- **Aim of the exercise**:
Exclude the pictures, then repeat exactly each line from the one containing "Where should I" to the final line of the records that follow.

- **Data supplied**:

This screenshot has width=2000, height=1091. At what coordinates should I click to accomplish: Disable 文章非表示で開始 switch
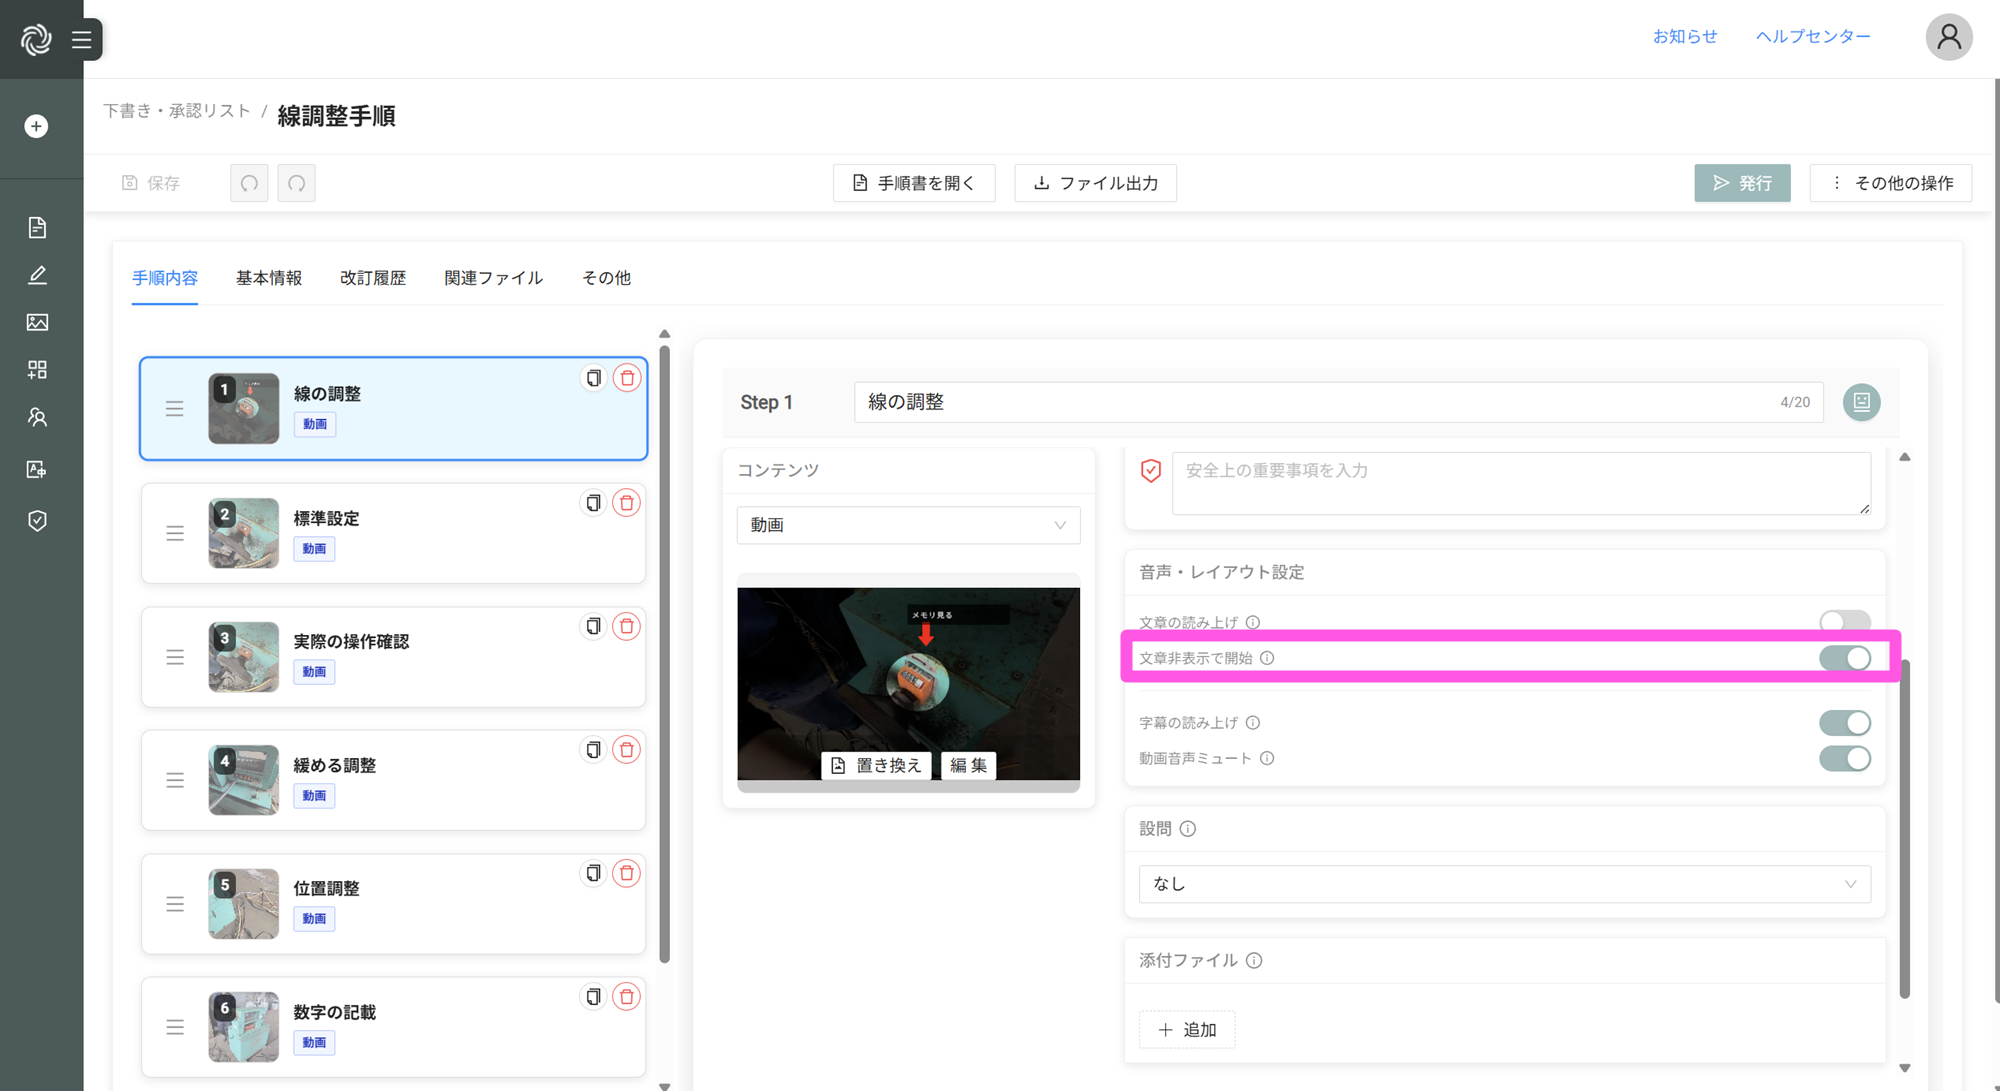(1844, 658)
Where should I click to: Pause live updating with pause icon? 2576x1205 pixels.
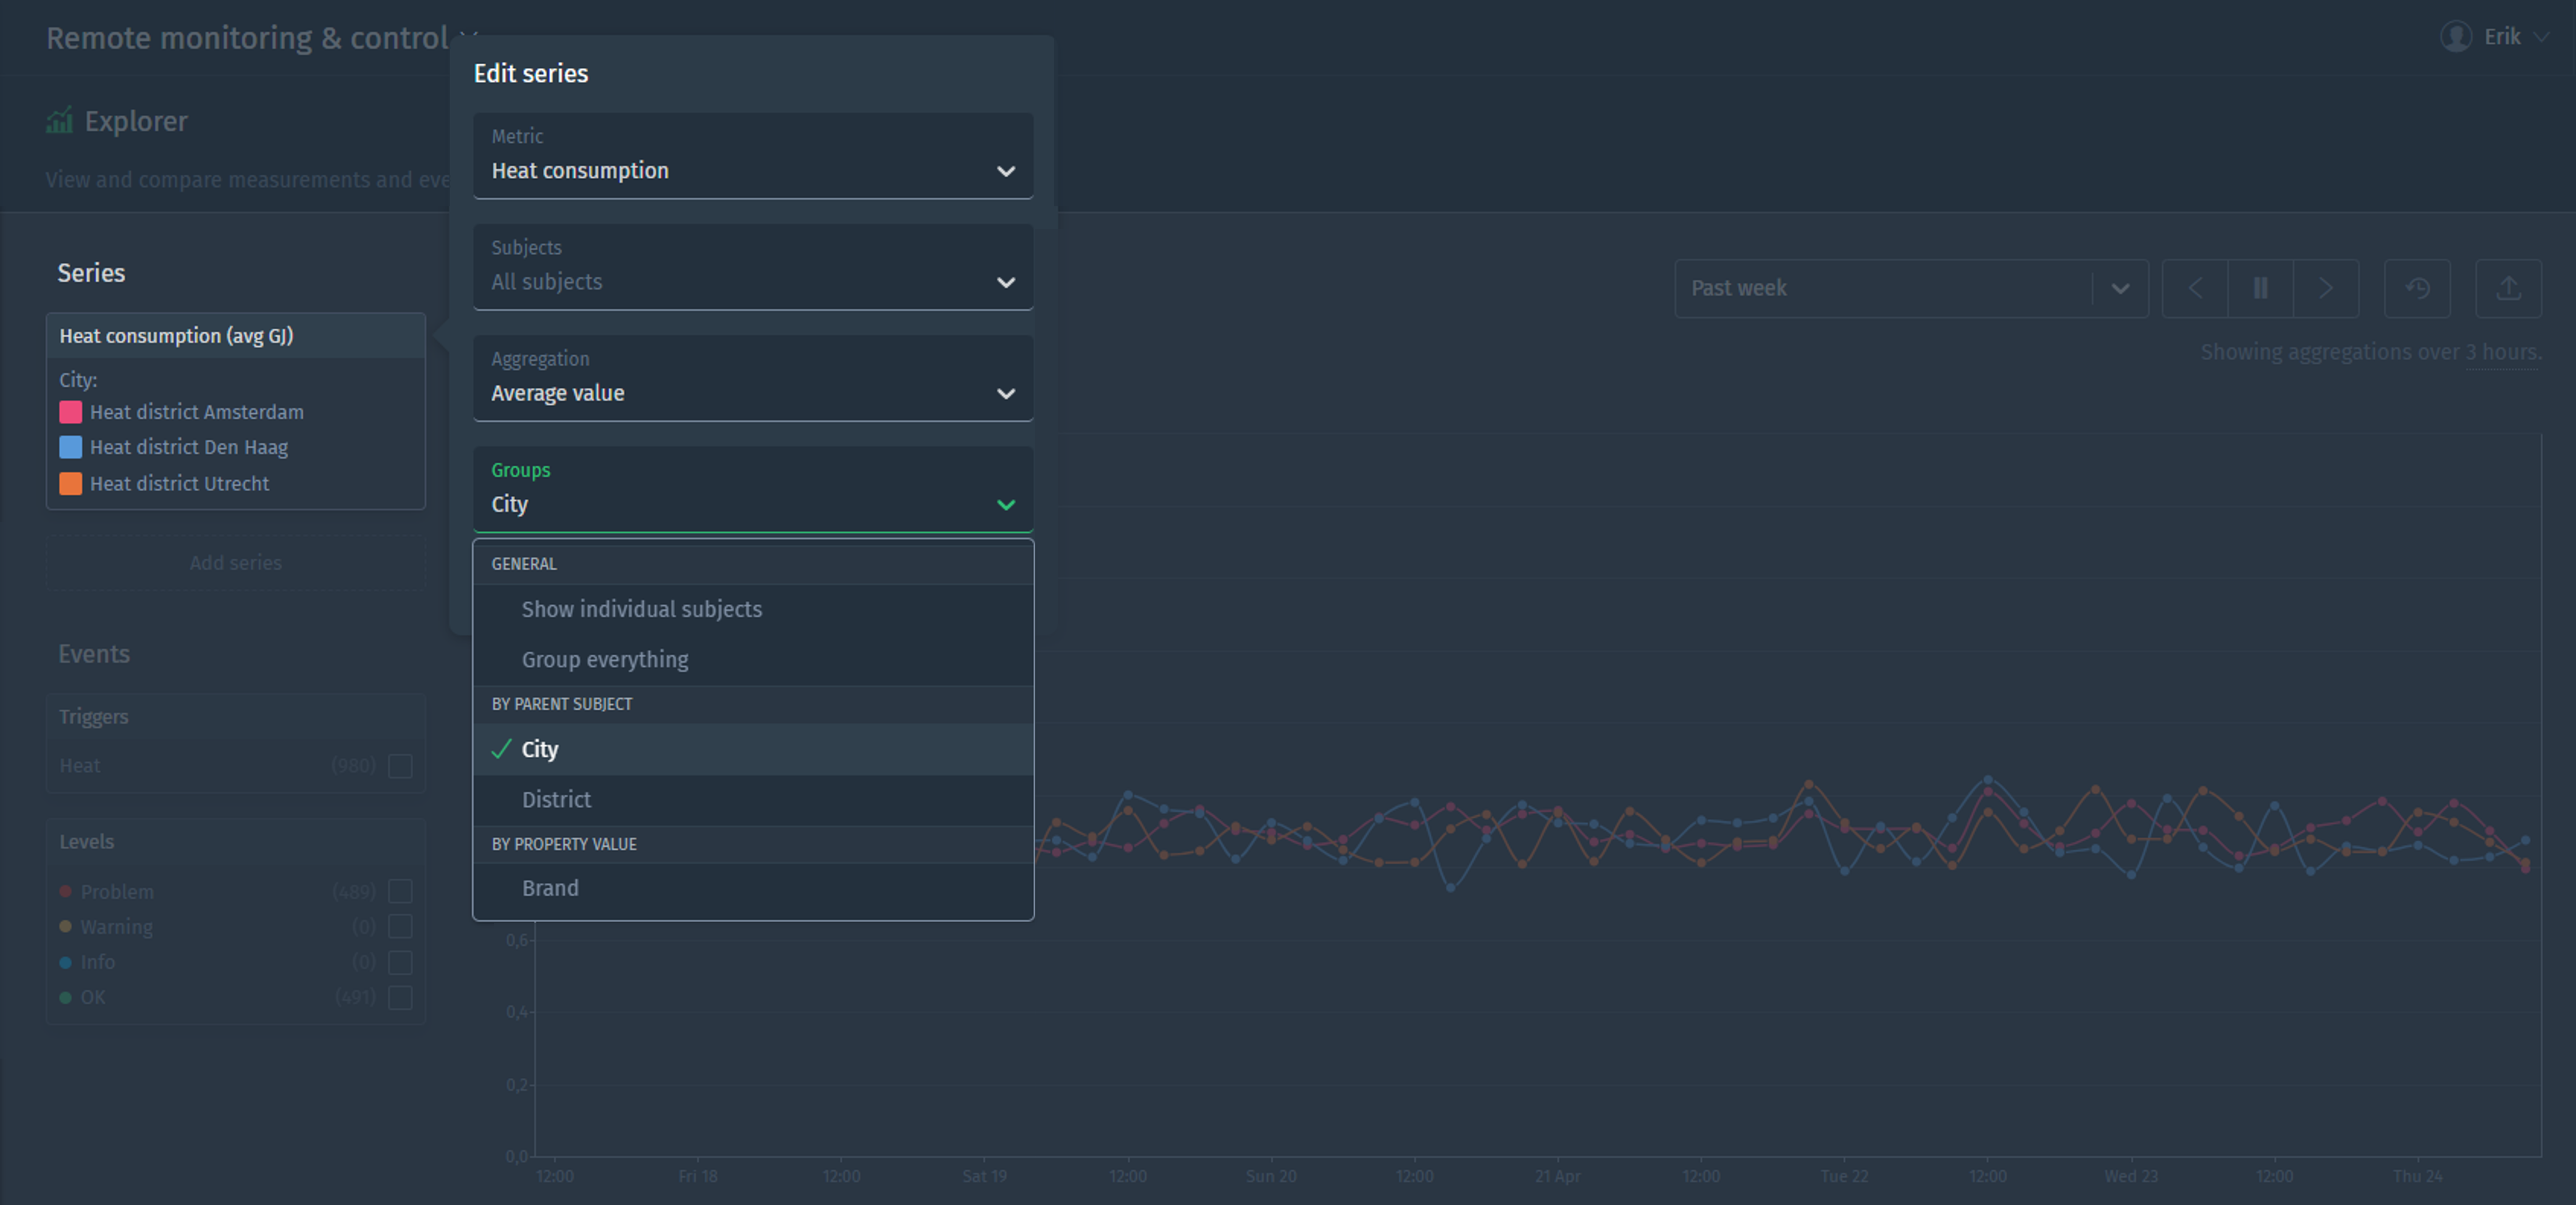2259,289
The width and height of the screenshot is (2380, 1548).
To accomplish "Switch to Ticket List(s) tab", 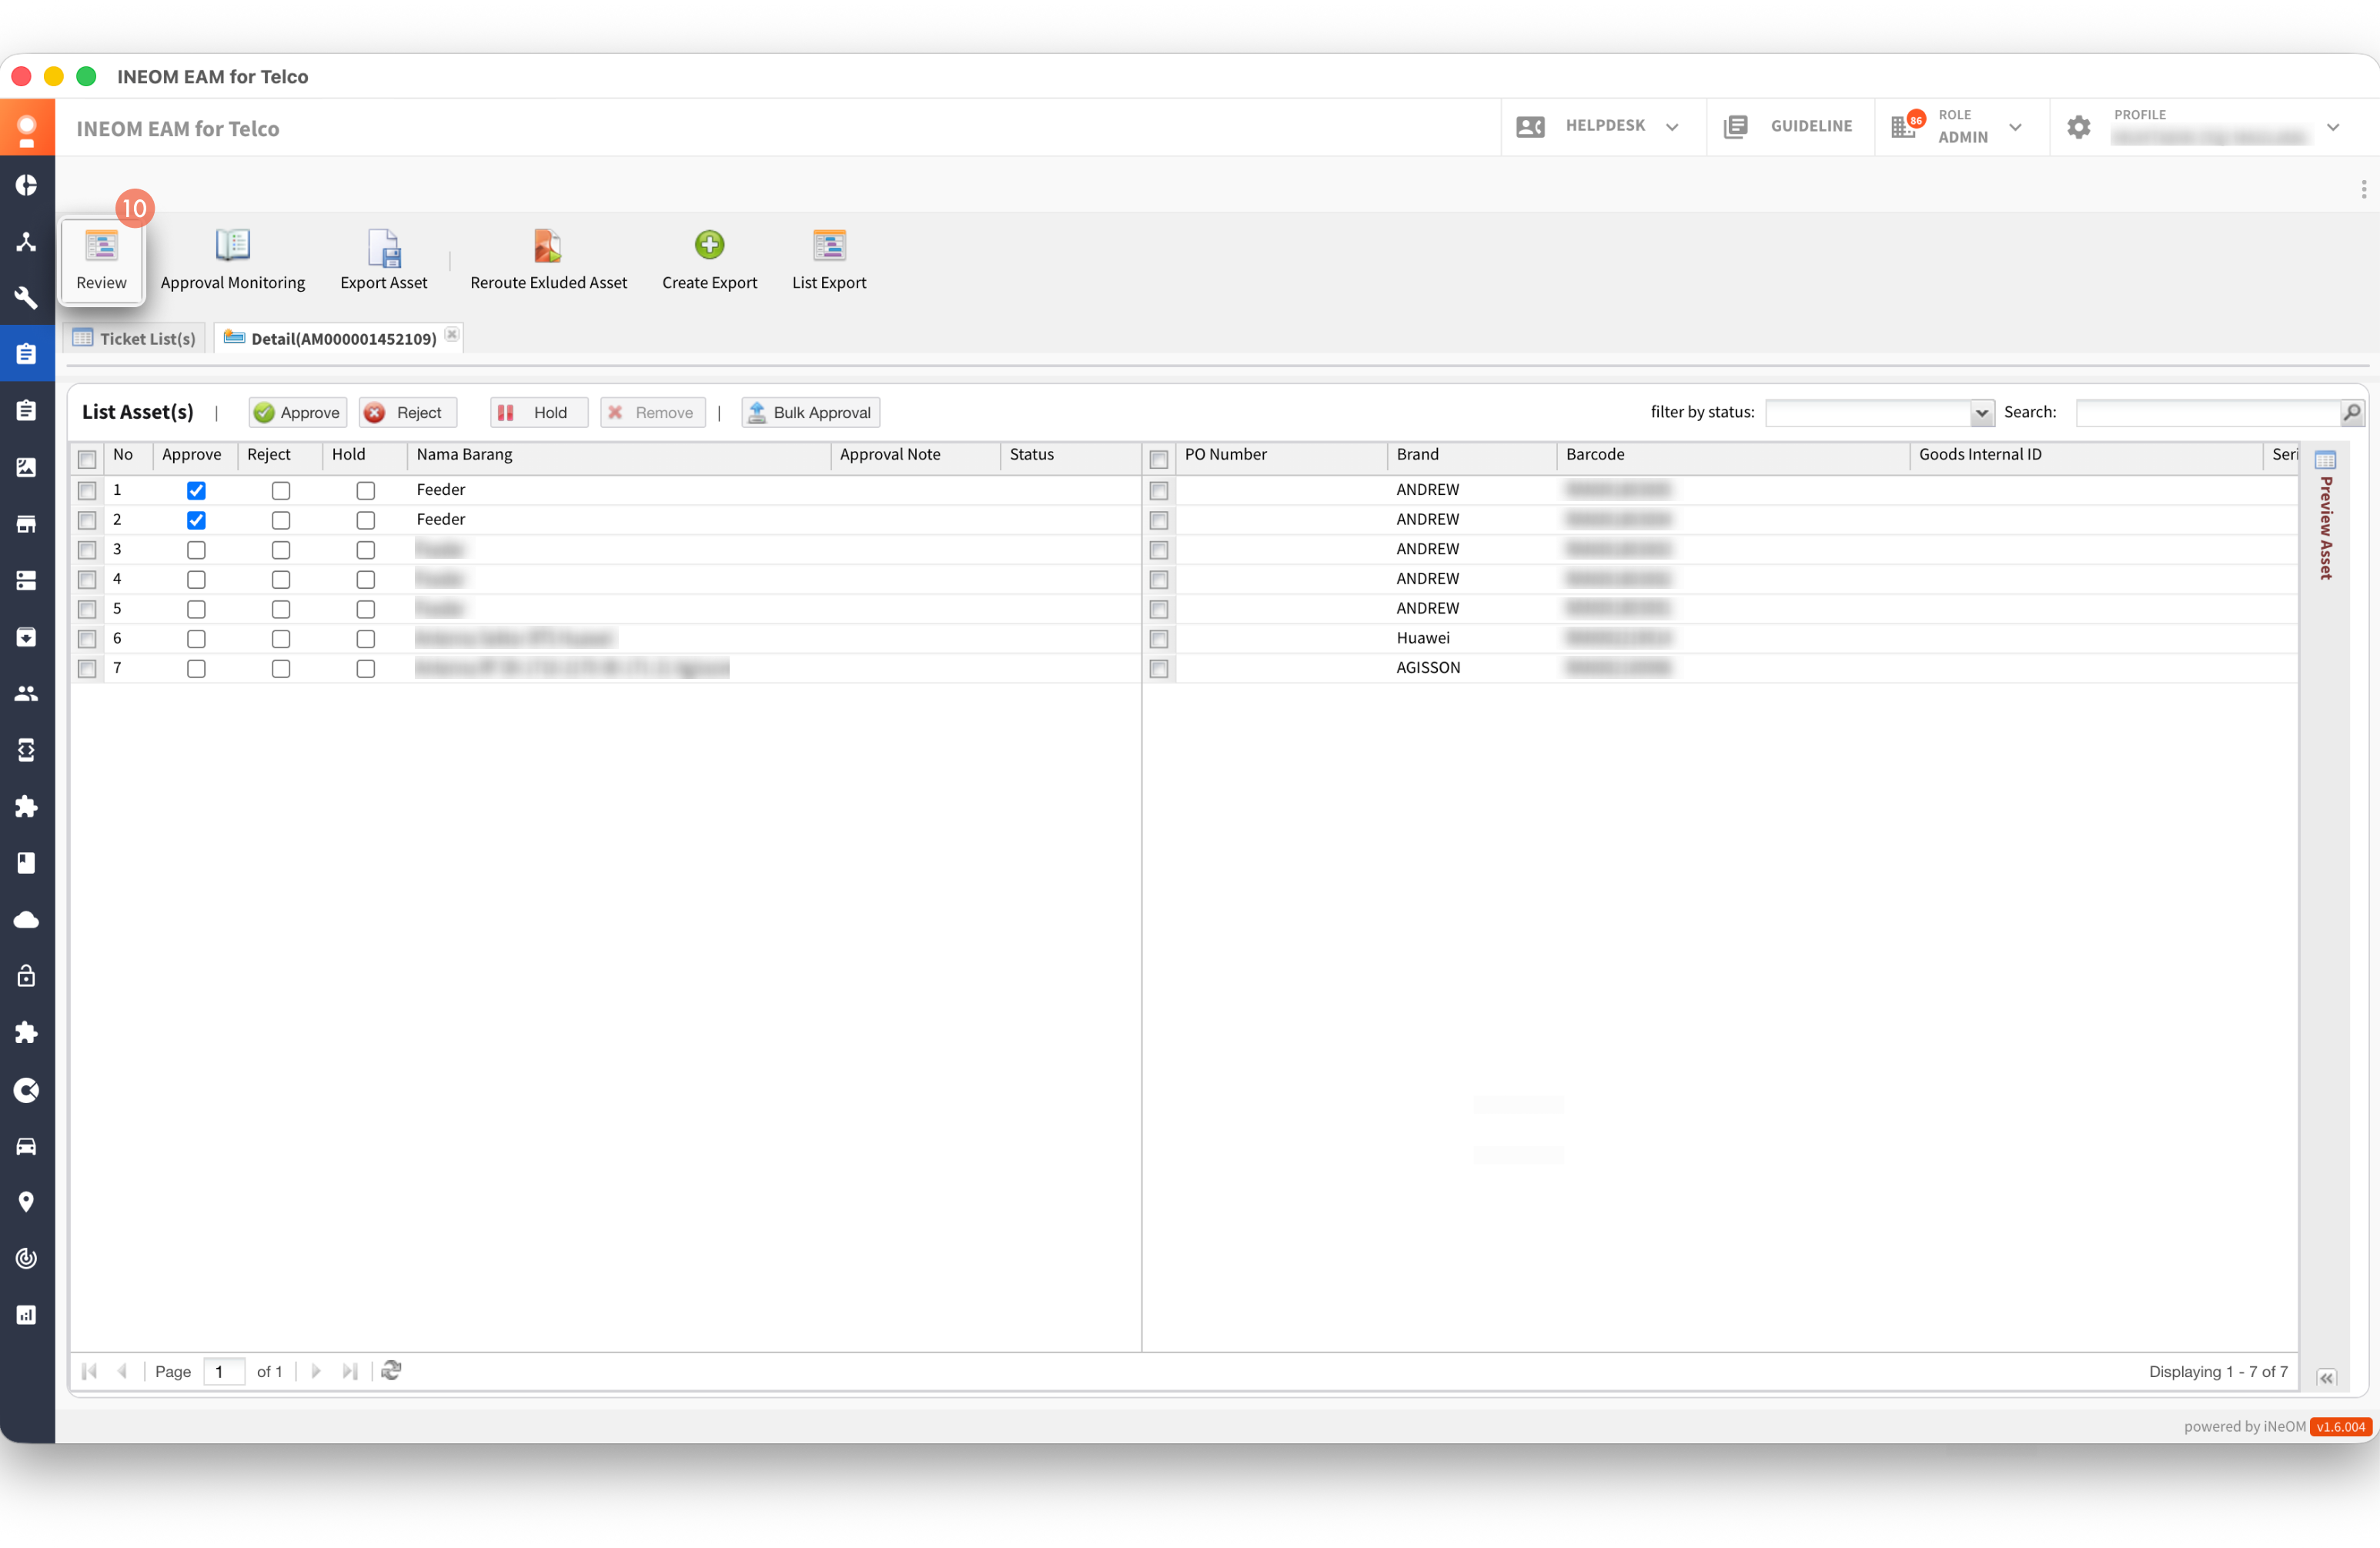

- **Response to the task**:
Where should I click to: Pause live updating with pause icon? 2576x1205 pixels.
2259,289
The width and height of the screenshot is (2380, 1548).
To accomplish "Switch to Ticket List(s) tab", 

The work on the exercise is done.